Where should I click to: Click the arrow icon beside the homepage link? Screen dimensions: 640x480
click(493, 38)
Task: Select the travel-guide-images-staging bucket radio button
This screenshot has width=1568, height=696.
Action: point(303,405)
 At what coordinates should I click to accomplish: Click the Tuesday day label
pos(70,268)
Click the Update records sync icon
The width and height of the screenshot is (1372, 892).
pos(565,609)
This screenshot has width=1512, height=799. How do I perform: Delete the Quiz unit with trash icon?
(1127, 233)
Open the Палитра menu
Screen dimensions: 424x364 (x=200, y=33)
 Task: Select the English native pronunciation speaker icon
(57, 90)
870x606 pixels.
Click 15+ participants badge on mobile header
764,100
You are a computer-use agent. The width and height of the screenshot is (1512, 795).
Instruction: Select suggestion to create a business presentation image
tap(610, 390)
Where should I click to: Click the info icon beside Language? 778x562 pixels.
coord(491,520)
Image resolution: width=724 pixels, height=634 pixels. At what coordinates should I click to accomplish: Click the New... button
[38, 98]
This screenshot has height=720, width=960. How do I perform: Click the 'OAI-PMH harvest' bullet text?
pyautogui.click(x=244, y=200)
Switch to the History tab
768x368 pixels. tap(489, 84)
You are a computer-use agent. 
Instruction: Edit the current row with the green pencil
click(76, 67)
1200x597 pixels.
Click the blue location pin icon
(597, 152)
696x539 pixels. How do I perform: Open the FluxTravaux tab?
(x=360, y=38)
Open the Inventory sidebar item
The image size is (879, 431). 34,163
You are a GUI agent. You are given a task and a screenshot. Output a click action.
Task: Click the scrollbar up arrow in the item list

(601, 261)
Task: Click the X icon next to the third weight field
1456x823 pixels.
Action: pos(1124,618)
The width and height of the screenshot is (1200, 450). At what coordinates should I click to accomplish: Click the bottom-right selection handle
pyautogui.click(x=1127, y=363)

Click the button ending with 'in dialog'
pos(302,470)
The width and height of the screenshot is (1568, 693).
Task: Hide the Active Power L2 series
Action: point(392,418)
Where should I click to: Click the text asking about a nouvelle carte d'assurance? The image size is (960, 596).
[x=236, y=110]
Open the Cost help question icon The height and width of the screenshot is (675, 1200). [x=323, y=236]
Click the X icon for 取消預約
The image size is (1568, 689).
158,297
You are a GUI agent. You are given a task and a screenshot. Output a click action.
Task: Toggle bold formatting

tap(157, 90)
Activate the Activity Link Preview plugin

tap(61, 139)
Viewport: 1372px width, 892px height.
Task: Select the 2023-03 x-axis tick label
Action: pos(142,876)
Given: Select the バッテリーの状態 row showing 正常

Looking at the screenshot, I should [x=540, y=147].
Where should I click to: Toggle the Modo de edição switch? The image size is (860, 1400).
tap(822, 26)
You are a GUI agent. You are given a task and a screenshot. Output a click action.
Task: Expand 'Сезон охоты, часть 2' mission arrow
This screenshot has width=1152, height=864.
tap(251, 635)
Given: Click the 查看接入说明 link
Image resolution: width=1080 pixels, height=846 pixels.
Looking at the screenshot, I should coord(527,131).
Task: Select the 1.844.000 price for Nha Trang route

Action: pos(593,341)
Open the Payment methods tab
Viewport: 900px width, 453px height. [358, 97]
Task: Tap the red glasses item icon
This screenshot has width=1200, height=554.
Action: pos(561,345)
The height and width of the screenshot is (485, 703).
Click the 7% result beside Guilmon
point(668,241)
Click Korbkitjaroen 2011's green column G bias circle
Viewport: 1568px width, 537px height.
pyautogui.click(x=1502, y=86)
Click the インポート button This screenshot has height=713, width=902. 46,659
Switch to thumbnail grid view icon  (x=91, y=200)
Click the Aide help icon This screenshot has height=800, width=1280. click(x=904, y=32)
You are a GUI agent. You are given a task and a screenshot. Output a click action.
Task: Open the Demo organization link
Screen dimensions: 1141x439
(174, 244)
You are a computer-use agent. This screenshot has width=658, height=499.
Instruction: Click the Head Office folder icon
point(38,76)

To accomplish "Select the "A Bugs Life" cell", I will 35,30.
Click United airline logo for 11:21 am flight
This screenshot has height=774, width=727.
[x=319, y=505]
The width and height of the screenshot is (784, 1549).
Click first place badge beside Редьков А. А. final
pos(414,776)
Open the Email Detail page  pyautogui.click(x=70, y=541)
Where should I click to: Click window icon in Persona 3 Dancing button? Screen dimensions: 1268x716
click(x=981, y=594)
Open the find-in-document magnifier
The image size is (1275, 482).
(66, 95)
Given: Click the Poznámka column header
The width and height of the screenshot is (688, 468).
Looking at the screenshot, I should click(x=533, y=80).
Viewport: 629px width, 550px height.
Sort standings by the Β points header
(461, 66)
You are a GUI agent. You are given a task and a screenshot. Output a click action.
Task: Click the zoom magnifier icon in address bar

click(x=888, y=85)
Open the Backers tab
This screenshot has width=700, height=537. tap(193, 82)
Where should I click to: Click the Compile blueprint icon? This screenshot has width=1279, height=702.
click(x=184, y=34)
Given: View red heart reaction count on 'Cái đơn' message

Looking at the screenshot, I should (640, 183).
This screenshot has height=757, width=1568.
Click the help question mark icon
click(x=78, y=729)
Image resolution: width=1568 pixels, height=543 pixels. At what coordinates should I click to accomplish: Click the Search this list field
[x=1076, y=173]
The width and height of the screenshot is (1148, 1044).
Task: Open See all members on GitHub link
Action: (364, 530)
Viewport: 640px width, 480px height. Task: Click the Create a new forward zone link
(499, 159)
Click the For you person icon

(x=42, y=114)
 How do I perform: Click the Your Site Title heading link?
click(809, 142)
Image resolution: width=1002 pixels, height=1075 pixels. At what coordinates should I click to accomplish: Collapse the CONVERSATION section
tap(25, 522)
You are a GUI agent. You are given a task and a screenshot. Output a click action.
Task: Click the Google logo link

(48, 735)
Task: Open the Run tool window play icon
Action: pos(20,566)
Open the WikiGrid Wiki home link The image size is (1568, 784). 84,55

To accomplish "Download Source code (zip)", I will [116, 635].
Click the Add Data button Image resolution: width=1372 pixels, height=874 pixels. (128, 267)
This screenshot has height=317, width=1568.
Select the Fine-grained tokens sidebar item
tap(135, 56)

★ ★ ★

■ **WORK TO COMPLETE**: Can you copy the items word for word, from the line with "1200x597 pixels." up to and including the line with "[x=236, y=110]"?

■ **RESPONSE**:
1200x597 pixels.
Click the blue location pin icon
(597, 152)
696x539 pixels. How do I perform: Open the FluxTravaux tab?
(x=360, y=38)
Open the Inventory sidebar item
The image size is (879, 431). 34,163
You are a GUI agent. You are given a task and a screenshot. Output a click action.
Task: Click the scrollbar up arrow in the item list

(601, 261)
Task: Click the X icon next to the third weight field
1456x823 pixels.
Action: pos(1124,618)
The width and height of the screenshot is (1200, 450). At what coordinates should I click to accomplish: Click the bottom-right selection handle
pyautogui.click(x=1127, y=363)

Click the button ending with 'in dialog'
pos(302,470)
The width and height of the screenshot is (1568, 693).
Task: Hide the Active Power L2 series
Action: point(392,418)
Where should I click to: Click the text asking about a nouvelle carte d'assurance? The image size is (960, 596).
[x=236, y=110]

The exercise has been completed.